Translation:Wataenda baharini kesho?
No, as far as I know, it's nothing (or little) to do with specificity. The -ni suffix transforms a noun into one of the three locative classes ... but which class is meant is unclear unless there are other words in the sentence that show you which one.
Class 16 (pa, pangu, pako etc.) is mostly used for precise locations. "To, at, in, on, from" (Is this what you were thinking about with specificity??)
Class 17 (kwa, kwangu, kwako etc.) is generally used for less precise locations. "To, towards, at, in, on, around, from" Class 18 (mwa, mwangu, mwako etc.) is used for internal locations. "Into, in, inside, out of" ...

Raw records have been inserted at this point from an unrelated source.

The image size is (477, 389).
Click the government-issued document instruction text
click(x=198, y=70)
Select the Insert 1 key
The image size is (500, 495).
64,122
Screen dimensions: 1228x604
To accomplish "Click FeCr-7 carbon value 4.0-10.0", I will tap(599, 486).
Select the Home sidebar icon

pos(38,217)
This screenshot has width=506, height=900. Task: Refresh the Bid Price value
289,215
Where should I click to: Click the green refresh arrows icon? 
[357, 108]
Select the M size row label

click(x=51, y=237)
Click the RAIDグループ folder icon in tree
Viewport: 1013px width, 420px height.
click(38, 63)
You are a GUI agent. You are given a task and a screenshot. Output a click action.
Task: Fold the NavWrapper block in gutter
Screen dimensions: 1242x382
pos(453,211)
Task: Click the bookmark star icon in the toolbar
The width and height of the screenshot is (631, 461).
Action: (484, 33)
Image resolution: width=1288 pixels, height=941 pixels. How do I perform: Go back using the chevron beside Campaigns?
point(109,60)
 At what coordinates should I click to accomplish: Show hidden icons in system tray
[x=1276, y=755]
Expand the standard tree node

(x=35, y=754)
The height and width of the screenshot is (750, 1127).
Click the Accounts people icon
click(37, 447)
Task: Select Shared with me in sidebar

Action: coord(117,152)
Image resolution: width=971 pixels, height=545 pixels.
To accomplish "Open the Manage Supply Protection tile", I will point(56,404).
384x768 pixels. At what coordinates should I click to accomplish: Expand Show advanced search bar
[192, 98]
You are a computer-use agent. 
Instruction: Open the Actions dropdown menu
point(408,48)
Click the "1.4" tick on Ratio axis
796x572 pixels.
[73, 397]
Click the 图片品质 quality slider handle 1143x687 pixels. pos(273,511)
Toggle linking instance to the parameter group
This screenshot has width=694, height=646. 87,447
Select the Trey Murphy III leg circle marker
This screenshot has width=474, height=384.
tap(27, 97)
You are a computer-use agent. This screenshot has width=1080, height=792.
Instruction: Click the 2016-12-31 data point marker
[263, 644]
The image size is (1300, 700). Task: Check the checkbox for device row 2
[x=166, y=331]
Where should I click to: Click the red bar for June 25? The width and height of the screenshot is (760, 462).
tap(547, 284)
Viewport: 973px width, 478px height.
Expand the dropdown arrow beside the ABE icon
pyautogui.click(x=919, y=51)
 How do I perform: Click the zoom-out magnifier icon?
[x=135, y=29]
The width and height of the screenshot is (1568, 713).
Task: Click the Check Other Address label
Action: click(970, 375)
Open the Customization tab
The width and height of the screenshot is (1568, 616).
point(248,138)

It's not quite that clear-cut because there are idiomatic usages of each. The word mahali/mahala/pahali/pahala (various variants of the word for "place/location") is always locative without the ni suffix and it's usually (but not always) class 16 (eg. mahali pangu = my location).
In any case, which of these classes is meant is unclear in the sentence because there's no word that can show it. The -ni simply says this word is a locative noun tha belongs to one of them. After the verb kwenda, the destination is almost always either a locative noun or a prepositional phrase (introduced by katika, kwenye, ndani ya etc.) ... I've seen exceptions like Ninaenda shule or Twende kazi but mostly the -ni simply indicates a location.